Dampak Penambangan Minyak dan Gas Di Wilayah
Pesisir
(Studi di Kampung Terusan Desa Sebuntal Kecamatan Marangkayu Kabupaten
Kutai Kartanegara)
Oleh :
Haris Retno Susmiyati
Dosen Fakultas Hukum Universitas Mulawarman
Samarinda Kaltim
Email : harisretno@yahoo.co.id
Abstract :
Indonesia merupakan negara kepulauan terbesar di
dunia dan memiliki wilayah laut dengan luas lebih dari dua pertiga wilayah
nasional dan wilayah laut dengan luas lebih dari dua pertiga wilayah nasional
dan wilayah pesisirnya terletak disepanjang panatai yang panjangnya 81.000 km.
Wilayah Pesisir dan pulau-pulau kecil
memiliki keragaman potensi sumber Daya Alam yang tinggi, dan sangat penting
bagi pengembangan sosial, ekonomi, budaya, lingkungan dan penyangga kedaulatan
bangsa. Pengelolaan wilayah pesisir berdasarkan ketentuan Pasal 4 Undang-undang
Nomor 27 Tahun 2007 dilaksanakan dengan tujuan (1) melindungi, mengkonservasi,
merehabilitasi, memanfaatkan, dan memperkaya Sumber Daya Pesisir dan
Pulau-pulau kecil serta sistem ekologisnya secara berkelanjutan; (2)
menciptakan keharmonisan dan sinergi antara pemerintah dan Pemerintah Daerah
dalam Pengelolaan Sumber Daya Pesisir dan Pulau-pulau kecil; (3) memperkuat
peran serta masyarakat dan lembaga pemerintah serta mendorong inisiatif
masyarakat dalam pengelolaan Sumber Daya Pesisir dan Pulau-pulau kecil agar
tercapai keadilan, keseimbangan dan keberlanjutan; dan (4) meningkatkan nilai
sosial, ekonomi, dan budaya masyarakat melalui peran serta masyarakat dalam
pemanfaatan Sumber Daya Pesisir dan Pulau-pulau Kecil.

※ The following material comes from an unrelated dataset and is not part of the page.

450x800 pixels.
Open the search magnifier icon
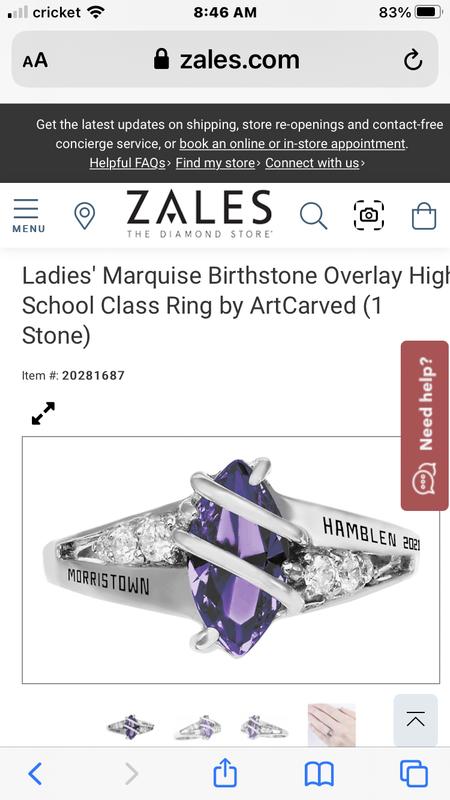pyautogui.click(x=313, y=215)
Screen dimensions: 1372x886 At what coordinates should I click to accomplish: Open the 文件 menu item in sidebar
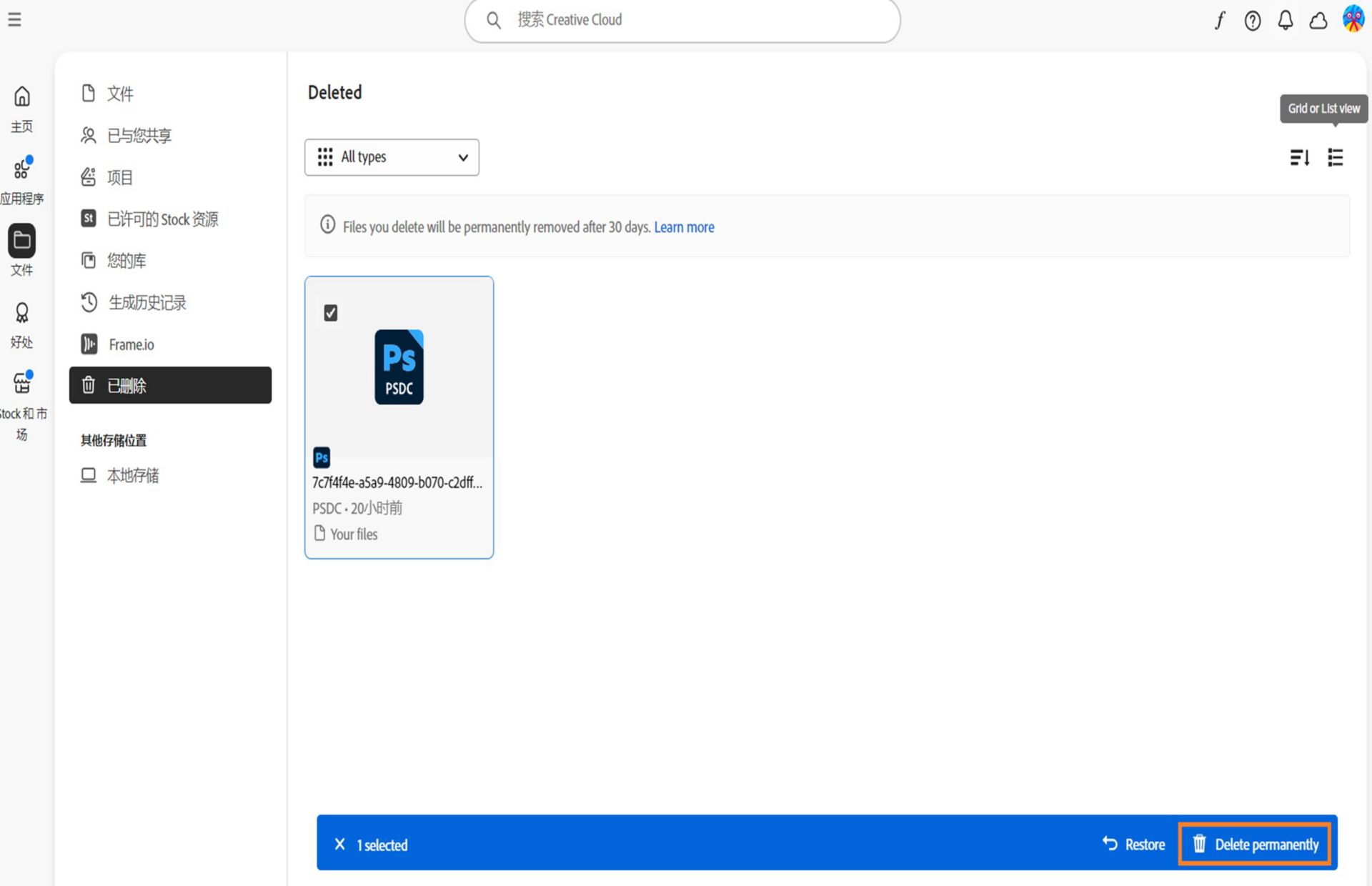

Salah satu potensi yang terdapat diwilayah pesisir
adalah penambangan Minyak dan Gas Bumi. Lebih dari 70% kegiatan perminyakan
akan berada di sekitar garis pantai. Pengaturan tentang Pertambangan Minyak dan
Gas Bumi diatur dalam Undang-undang Nomor 22 Tahun 2001.
Namun
aktivitas penambangan tersebut telah menimbulkan berbagai persoalan seperti
yang terjadi di wilayah kampung Terusan Desa Sebuntal Kecamatan Marangkayu Kabupaten
Kutai Kartanegara oleh perusahaan pertambangan migas PT Unocal-Chevron.

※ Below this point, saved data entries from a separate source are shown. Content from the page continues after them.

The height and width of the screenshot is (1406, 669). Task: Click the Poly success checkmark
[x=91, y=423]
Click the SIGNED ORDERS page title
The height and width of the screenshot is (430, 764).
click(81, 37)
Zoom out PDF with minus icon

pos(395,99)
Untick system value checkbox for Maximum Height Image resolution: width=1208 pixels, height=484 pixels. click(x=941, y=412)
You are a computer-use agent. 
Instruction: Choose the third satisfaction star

Beberapa persoalan yang terjadi adalah kerusakan dan pencemaran lingkungan
pesisir; penurunan penghasilan masyarakat pesisir; terjadinya kekerasan serta
bergesernya nilai-nilai sosial yang dianut masyarakat.
Penghasilan setelah terjadi pencemaran
pantai sangat terpengaruh. Sebelum
terjadi pencemaran, pada saat musim bibit hasil tangkapan dapat mencapai 10.000
ekor dalam satu hari. Sekarang hasil yang terbesar tidak lebih dari 300 ekor
dan terkadang tidak ada sama sekali. Ketika musim angin utara adalah masa
dimana limbah Unocal masuk ke pantai Terusan sehingga musim angin Utara bukan
merupakan musim bibit lagi karena pada saat limbah masuk bibit udang
menghilang. Pengaruh limbah terhadap hasil tangkapan bibit mulai terjadi sejak
tahun 1987, namun dampak terbesar terjadi sejak tahun 1992 hingga sekarang.
Dampak tersebut hingga saat ini belum ada penyelesaian.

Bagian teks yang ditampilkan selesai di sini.